Le cifre. Nel dibattito di questi giorni si citano cifre pro e contro l’introduzione di una tassa che alcuni ritengono contro l’innovazione. Da ultimo le news ribattute ieri che indicano un gettito stimato dall’applicazione della web tax italiana proposta in manovra che oscilla “solo” fra i 100 e i 200 milioni di euro nei primi anni di applicazione – ma salirà al miliardo quando si andrà a regime. Un conto è il montante eluso, altro è, ovviamente, quanto recuperabile all’erario nazionale a mezzi attuali. Infatti come esplicitato dagli estensori della proposta italiana si tratta di una norma ponte in attesa di un intervento coordinato a livello sovranazionale (UE) e internazionale (OCSE), l’unico che potrà essere realmente efficace per intervenire su flussi che si muovono a livello globale, ma un intervento che richiede tempi lunghi (si pensi soltanto alla revisione dei trattati bi e multilaterali in materia).
Sulle cifre l’OCSE, che da diversi anni ha intrapreso un progetto di ristabilimento della base imponibile erosa e deviata (BEPS) ad opera della delocalizzazione e la globalizzazione del business, ritiene che i regimi fiscali di favore utilizzati dalle multinazionali (del web, ma non solo) costino ai governi di tutto il mondo fino a 240 miliardi di dollari all’anno in entrate perse, secondo una stima del 2015. Secondo un recente studio di Mediobanca, richiamato da ultimo da Tajani, in cinque anni, tra il 2012 e il 2016 le sole multinazionali del web hanno eluso 46 miliardi di euro, che diventano 69 se si aggiunge Apple. L’ottimizzazione fiscale avviene essenzialmente attraverso l’utilizzo dei paradisi (in Europa soprattutto Irlanda, Olanda e Lussemburgo) con alcuni casi limite: Facebook, per esempio, ha un ‘tax rate’ dell’1% sulle attività nei Paesi al di fuori degli Stati Uniti. Secondo il rapporto, quasi due terzi dell’utile ante imposte dei 21 giganti ‘websoft’ (in ordine di capitalizzazione di Borsa Alphabet, cioè Google, Microsoft, Amazon e Facebook, più Apple e le cinesi) è tassato in questi Paesi dove la pressione fiscale è inferiore. Per le società statunitensi, l’aliquota media fuori dai confini nazionali (e in particolare in Europa) è di circa il 10%.
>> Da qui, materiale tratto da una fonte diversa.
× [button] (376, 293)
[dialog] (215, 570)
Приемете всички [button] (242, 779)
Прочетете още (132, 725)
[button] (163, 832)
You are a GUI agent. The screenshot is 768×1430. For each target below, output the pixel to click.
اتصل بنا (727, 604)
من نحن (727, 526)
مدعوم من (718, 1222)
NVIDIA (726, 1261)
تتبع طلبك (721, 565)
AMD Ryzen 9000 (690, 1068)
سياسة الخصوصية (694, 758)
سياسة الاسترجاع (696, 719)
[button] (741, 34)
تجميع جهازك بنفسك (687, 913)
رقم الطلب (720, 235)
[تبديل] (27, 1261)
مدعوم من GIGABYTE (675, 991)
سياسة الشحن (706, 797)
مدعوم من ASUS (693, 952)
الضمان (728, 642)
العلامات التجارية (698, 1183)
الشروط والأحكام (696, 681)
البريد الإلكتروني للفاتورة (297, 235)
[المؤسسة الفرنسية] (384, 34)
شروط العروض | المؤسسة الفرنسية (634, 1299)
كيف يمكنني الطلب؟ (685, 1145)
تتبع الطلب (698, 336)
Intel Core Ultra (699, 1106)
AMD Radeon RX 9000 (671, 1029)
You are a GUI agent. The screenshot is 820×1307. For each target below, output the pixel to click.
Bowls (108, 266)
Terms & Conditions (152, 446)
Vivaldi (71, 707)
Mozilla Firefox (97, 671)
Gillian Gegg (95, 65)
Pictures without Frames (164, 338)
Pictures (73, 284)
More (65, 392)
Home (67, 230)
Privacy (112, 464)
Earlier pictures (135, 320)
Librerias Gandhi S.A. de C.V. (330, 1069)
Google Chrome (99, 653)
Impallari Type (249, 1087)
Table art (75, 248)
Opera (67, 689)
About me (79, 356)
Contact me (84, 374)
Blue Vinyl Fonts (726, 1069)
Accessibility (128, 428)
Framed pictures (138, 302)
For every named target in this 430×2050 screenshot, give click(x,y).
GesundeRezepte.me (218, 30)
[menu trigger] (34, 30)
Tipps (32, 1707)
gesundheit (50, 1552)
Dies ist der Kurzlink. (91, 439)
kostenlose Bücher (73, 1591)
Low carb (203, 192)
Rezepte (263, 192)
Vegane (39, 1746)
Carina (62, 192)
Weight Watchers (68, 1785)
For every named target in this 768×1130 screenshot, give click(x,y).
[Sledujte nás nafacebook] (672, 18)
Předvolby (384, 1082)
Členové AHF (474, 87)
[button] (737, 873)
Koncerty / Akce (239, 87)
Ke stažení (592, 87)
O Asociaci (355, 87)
L’urgenza di ristabilire l’equità fiscale e la concorrenza. Come noto CRTV è intervenuta più volte in tutte le sedi istituzionali, in occasione del dibattito sulla tassazione digitale che ha conosciuto diverse proposte e disegni di legge negli ultimi anni. In occasione dell’audizione sulla proposta di legge del Senatore Mucchetti il Presidente Franco Siddi aveva indicato, supportato dai dati elaborati dall’ ufficio Studi di CRTV come il peso della pubblicità online (“digital”) sia ampiamente sottovalutato in Italia, con grave pregiudizio per l’erario e la concorrenza. Soprattutto appare sottostimata la quota generata dalle multinazionali del web: Nielsen stima in 2.279 milioni di euro gli investimenti in pubblicità “digital” effettuati in Italia nel 2016, FCP Assointernet (pubblicità online generata dai maggiori editori italiani sul web) in 457 milioni: i 1800 milioni di euro di differenza sono sostanzialmente attribuibili alla pubblicità online generata dalle multinazionali del web. Si tratta di 1800 milioni di euro generati in Italia ma sottratti all’erario nazionale.